Алеша взглянул было на него, открыв свое распухшее от слез, как у малого ребенка, лицо, но тотчас же, ни слова не вымолвив, отвернулся и снова закрылся обеими ладонями.
– А пожалуй, что и так, – произнес отец Паисий вдумчиво, – пожалуй, и плачь, Христос тебе эти слезы послал. «Умилительные слезки твои лишь отдых душевный и к веселию сердца твоего милого послужат», – прибавил он уже про себя, отходя от Алеши и любовно о нем думая. Отошел он, впрочем, поскорее, ибо почувствовал, что и сам, пожалуй, глядя на него, заплачет. Время между тем шло, монастырские службы и панихиды по усопшем продолжались в порядке. Отец Паисий снова заменил отца Иосифа у гроба и снова принял от него чтение Евангелия. Но еще не минуло и трех часов пополудни, как совершилось нечто, о чем упомянул я еще в конце прошлой книги, нечто, до того никем у нас неожиданное и до того в разрез всеобщему упованию, что, повторяю, подробная и суетная повесть о сем происшествии даже до сих пор с чрезвычайною живостью вспоминается в нашем городе и по всей нашей окрестности. Тут прибавлю еще раз от себя лично: мне почти противно вспоминать об этом суетном и соблазнительном событии, в сущности же самом пустом и естественном, и я, конечно, выпустил бы его в рассказе моем вовсе без упоминовения, если бы не повлияло оно сильнейшим и известным образом на душу и сердце главного, хотя и будущего героя рассказа моего, Алеши, составив в душе его как бы перелом и переворот, потрясший, но и укрепивший его разум уже окончательно, на всю жизнь и к известной цели.
Итак, к рассказу. Когда еще до свету положили уготованное к погребению тело старца во гроб и вынесли его в первую, бывшую приемную комнату, то возник было между находившимися у гроба вопрос: надо ли отворить в комнате окна? Но вопрос сей, высказанный кем-то мимоходом и мельком, остался без ответа и почти незамеченным – разве лишь заметили его, да и то про себя, некоторые из присутствующих лишь в том смысле, что ожидание тления и тлетворного духа от тела такого почившего есть сущая нелепость, достойная даже сожаления (если не усмешки), относительно малой веры и легкомыслия изрекшего вопрос сей. Ибо ждали совершенно противоположного. И вот, вскорости после полудня, началось нечто, сначала принимаемое входившими и выходившими лишь молча и про себя, и даже с видимою боязнью каждого сообщить кому-либо начинающуюся мысль свою, но к трем часам пополудня обнаружившееся уже столь ясно и неопровержимо, что известие о сем мигом облетело весь скит и всех богомольцев-посетителей скита, тотчас же проникло и в монастырь и повергло в удивление всех монастырских, а наконец, чрез самый малый срок, достигло и города и взволновало в нем всех, и верующих, и неверующих. Неверующие возрадовались, а что до верующих, то нашлись иные из них, возрадовавшиеся даже более самих неверующих, ибо «любят люди падение праведного и позор его», как изрек сам покойный старец в одном из поучений своих. Дело в том, что от гроба стал исходить мало-помалу, но чем далее, тем более замечаемый тлетворный дух, к трем же часам пополудни уже слишком явственно обнаружившийся и все постепенно усиливавшийся. И давно уже не бывало и даже припомнить невозможно было из всей прошлой жизни монастыря нашего такого соблазна, грубо разнузданного, а в другом каком случае так даже и невозможного, какой обнаружился тотчас же вслед за сим событием между самими даже иноками. Потом уже, и после многих даже лет, иные разумные иноки наши, припоминая весь тот день в подробности, удивлялись и ужасались тому, каким это образом соблазн мог достигнуть тогда такой степени.

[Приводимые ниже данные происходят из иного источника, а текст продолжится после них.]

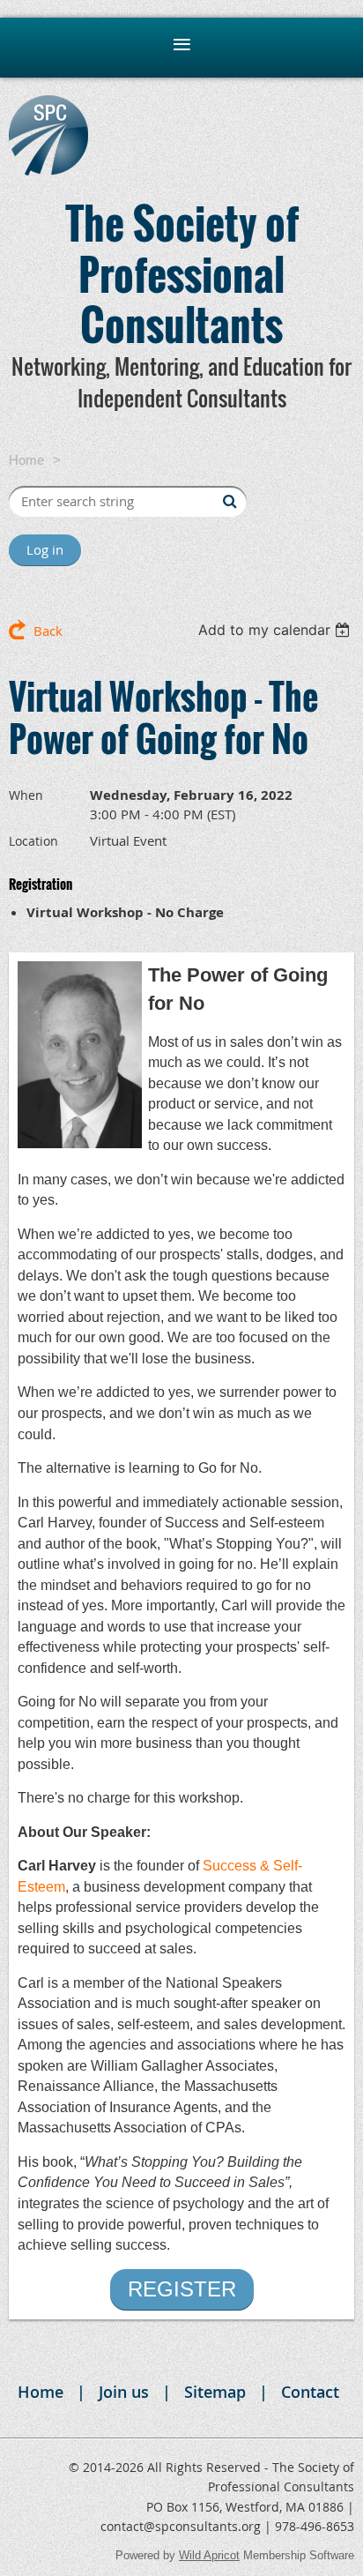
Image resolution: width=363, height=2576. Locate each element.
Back (48, 630)
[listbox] (276, 629)
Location (33, 841)
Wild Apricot (209, 2555)
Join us (124, 2391)
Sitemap (215, 2391)
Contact (310, 2391)
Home (26, 459)
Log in (44, 549)
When (26, 795)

Ибо и прежде сего случалось, что умирали иноки весьма праведной жизни, и праведность коих была у всех на виду, старцы богобоязненные, а между тем и от их смиренных гробов исходил дух тлетворный, естественно, как и у всех мертвецов появившийся, но сие не производило же соблазна и даже малейшего какого-либо волнения. Конечно, были некие и у нас из древле преставившихся, воспоминание о коих сохранилось еще живо в монастыре, и останки коих, по преданию, не обнаружили тления, что умилительно и таинственно повлияло на братию и сохранилось в памяти ее как нечто благолепное и чудесное и как обетование в будущем еще большей славы от их гробниц, если только волею Божией придет тому время.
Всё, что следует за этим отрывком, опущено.